■ **书面题目**
修改下面的全部记录，把其中的“output port”改为“connection port”，其余内容保持不变。答案中不要包含图片。

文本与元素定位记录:
********************
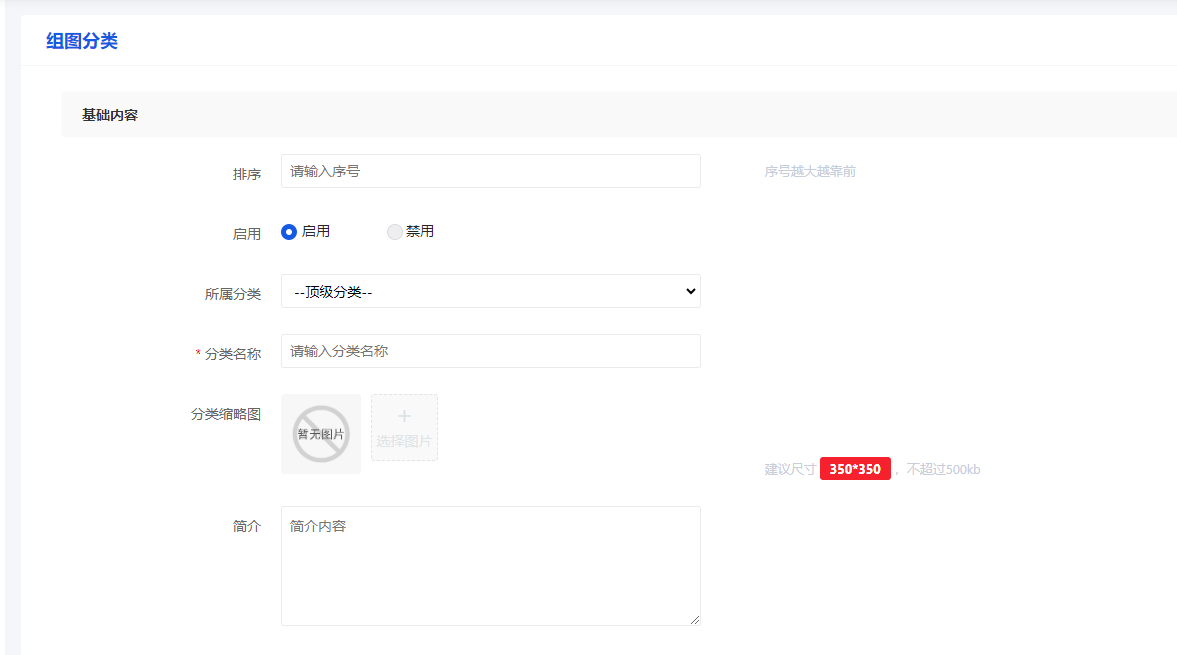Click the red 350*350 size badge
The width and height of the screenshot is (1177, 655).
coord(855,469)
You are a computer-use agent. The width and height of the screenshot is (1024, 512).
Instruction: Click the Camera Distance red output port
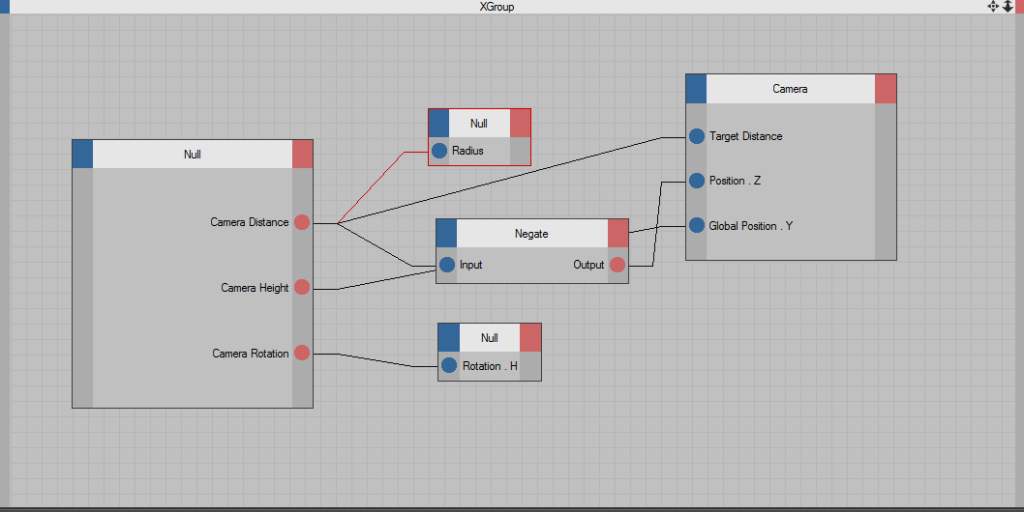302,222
********************
■ **题目解答**
Click the red 350*350 size badge
The width and height of the screenshot is (1177, 655).
coord(855,469)
You are a computer-use agent. The width and height of the screenshot is (1024, 512).
Instruction: Click the Camera Distance red connection port
302,222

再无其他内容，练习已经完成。